= INFORMATION PROVIDED =
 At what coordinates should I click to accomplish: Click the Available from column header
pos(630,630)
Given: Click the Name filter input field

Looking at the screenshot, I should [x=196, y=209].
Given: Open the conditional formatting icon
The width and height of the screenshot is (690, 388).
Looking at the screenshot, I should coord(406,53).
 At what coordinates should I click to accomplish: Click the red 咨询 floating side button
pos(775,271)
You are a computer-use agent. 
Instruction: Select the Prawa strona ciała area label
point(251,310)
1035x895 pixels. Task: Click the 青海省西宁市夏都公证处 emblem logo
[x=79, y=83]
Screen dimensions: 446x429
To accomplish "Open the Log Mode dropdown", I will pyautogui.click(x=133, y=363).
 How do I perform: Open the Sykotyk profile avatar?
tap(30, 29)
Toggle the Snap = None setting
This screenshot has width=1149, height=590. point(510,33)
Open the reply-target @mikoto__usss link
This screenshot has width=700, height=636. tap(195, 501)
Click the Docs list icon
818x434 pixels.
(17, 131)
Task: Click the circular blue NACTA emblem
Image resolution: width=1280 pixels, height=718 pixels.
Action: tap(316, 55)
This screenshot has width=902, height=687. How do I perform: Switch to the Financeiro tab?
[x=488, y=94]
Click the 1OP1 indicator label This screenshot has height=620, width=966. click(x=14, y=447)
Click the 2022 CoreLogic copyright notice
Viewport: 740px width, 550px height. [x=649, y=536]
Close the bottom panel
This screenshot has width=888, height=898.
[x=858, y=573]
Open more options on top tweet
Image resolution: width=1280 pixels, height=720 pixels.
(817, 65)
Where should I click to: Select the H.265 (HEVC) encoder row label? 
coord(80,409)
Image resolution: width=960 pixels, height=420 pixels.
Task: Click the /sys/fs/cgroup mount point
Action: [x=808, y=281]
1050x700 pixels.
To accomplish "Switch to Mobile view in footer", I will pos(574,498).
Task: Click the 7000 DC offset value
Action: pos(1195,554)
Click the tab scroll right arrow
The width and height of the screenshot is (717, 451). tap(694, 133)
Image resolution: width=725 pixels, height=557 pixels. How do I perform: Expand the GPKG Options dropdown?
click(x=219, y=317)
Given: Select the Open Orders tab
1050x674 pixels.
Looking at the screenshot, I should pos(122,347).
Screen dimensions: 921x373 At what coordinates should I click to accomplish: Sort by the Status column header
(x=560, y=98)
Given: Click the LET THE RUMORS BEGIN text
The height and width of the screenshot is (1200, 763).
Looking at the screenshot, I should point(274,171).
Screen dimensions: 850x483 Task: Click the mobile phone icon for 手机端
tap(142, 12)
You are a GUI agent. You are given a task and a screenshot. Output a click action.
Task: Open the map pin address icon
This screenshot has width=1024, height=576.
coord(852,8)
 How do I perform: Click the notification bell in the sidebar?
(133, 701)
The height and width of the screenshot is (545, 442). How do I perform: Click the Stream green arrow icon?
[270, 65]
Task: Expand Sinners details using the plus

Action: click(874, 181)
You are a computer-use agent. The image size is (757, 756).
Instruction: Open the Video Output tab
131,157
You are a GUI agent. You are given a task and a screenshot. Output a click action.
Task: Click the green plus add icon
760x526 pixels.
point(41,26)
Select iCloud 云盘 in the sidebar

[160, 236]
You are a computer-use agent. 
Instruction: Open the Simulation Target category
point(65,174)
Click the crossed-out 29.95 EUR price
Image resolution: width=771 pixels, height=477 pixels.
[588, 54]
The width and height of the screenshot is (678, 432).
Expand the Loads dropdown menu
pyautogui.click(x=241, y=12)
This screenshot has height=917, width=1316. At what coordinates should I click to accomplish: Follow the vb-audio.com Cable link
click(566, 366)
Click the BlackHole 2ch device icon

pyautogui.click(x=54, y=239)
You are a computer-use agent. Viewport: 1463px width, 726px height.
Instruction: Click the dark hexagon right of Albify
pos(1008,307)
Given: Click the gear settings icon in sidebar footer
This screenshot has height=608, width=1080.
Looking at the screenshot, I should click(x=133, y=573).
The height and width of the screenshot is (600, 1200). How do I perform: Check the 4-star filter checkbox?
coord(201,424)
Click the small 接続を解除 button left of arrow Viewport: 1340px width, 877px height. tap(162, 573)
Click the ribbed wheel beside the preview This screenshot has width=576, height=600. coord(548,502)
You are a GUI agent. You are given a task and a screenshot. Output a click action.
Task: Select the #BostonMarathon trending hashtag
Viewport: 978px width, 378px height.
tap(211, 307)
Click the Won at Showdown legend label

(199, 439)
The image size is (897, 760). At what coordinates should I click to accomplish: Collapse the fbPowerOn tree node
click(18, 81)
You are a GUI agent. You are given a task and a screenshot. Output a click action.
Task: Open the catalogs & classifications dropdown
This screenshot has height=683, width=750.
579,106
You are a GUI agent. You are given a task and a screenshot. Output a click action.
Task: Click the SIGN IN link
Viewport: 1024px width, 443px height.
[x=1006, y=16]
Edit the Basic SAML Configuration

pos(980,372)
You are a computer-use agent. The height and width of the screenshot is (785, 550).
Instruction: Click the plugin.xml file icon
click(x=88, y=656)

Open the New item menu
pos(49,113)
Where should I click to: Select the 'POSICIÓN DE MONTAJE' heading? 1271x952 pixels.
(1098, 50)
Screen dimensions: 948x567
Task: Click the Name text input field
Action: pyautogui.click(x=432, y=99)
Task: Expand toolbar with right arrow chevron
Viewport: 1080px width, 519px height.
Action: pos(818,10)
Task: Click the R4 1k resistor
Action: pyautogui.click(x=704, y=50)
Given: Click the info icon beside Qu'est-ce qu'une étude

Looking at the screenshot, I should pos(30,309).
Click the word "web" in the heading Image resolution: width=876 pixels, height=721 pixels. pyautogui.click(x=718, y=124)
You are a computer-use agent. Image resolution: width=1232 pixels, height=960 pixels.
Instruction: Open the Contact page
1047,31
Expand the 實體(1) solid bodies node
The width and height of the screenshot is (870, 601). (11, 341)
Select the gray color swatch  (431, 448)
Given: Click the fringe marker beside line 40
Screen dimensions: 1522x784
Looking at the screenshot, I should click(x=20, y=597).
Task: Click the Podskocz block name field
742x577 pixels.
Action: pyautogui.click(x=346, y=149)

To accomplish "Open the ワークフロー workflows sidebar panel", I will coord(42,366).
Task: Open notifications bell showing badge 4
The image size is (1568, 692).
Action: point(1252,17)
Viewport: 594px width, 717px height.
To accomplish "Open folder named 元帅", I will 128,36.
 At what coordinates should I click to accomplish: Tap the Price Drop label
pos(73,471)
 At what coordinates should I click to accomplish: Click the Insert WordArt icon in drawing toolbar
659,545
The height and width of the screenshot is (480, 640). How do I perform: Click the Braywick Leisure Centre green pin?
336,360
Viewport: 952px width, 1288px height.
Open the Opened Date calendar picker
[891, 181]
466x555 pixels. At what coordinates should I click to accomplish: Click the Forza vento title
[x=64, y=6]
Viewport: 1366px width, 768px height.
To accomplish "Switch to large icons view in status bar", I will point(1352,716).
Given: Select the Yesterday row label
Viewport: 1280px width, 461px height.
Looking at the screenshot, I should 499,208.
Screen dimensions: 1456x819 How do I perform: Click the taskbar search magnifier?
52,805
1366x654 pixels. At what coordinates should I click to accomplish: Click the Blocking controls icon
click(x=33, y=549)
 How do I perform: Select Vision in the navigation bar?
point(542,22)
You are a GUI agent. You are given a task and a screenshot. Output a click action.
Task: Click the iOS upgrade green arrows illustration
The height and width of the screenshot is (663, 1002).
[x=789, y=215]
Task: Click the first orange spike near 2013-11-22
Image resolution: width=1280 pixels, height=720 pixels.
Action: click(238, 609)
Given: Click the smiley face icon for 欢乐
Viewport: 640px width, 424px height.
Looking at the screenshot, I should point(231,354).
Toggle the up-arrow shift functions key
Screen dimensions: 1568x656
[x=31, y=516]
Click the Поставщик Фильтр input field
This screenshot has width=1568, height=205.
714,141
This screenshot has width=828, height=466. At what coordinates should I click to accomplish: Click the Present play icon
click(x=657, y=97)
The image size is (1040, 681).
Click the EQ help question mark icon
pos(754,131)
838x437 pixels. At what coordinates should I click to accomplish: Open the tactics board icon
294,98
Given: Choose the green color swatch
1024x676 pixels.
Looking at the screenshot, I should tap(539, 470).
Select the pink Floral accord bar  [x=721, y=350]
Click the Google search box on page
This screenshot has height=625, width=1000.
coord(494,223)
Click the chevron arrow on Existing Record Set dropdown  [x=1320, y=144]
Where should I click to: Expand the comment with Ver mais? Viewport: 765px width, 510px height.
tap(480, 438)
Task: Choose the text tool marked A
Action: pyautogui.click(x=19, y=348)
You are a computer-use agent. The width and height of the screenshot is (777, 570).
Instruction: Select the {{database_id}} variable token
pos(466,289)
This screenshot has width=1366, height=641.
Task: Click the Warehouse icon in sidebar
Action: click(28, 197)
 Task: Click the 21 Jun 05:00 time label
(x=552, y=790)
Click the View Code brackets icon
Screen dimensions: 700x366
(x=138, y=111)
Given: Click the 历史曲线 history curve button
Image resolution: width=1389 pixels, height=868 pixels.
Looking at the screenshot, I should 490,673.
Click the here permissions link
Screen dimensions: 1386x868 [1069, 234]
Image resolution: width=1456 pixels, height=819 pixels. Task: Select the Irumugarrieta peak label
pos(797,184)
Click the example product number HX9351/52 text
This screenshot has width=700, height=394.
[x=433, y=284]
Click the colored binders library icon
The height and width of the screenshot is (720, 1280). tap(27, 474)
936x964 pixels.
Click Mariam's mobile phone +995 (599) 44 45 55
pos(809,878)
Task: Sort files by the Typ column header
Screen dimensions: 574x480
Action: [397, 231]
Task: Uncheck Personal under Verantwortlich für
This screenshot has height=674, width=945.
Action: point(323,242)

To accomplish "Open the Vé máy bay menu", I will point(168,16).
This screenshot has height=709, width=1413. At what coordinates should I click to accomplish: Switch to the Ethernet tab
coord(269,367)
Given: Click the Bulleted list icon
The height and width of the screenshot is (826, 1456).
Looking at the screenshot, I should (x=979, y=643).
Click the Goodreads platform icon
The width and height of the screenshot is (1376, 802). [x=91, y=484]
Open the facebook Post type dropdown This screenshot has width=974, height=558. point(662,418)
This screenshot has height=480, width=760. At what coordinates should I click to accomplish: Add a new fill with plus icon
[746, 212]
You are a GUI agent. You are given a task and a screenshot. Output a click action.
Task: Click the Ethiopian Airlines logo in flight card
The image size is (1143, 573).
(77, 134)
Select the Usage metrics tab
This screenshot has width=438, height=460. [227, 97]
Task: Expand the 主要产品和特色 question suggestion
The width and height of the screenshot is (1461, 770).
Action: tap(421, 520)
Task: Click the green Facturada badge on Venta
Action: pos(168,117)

= EXERCISE GOAL =
Your job is to print exactly the lines that run from the top of the entries through the line with "Task: Click the circular blue NACTA emblem", and no others.

= EXERCISE RESULT =
 At what coordinates should I click to accomplish: Click the Available from column header
pos(630,630)
Given: Click the Name filter input field

Looking at the screenshot, I should [x=196, y=209].
Given: Open the conditional formatting icon
The width and height of the screenshot is (690, 388).
Looking at the screenshot, I should coord(406,53).
 At what coordinates should I click to accomplish: Click the red 咨询 floating side button
pos(775,271)
You are a computer-use agent. 
Instruction: Select the Prawa strona ciała area label
point(251,310)
1035x895 pixels. Task: Click the 青海省西宁市夏都公证处 emblem logo
[x=79, y=83]
Screen dimensions: 446x429
To accomplish "Open the Log Mode dropdown", I will pyautogui.click(x=133, y=363).
 How do I perform: Open the Sykotyk profile avatar?
tap(30, 29)
Toggle the Snap = None setting
This screenshot has width=1149, height=590. point(510,33)
Open the reply-target @mikoto__usss link
This screenshot has width=700, height=636. tap(195, 501)
Click the Docs list icon
818x434 pixels.
(17, 131)
Task: Click the circular blue NACTA emblem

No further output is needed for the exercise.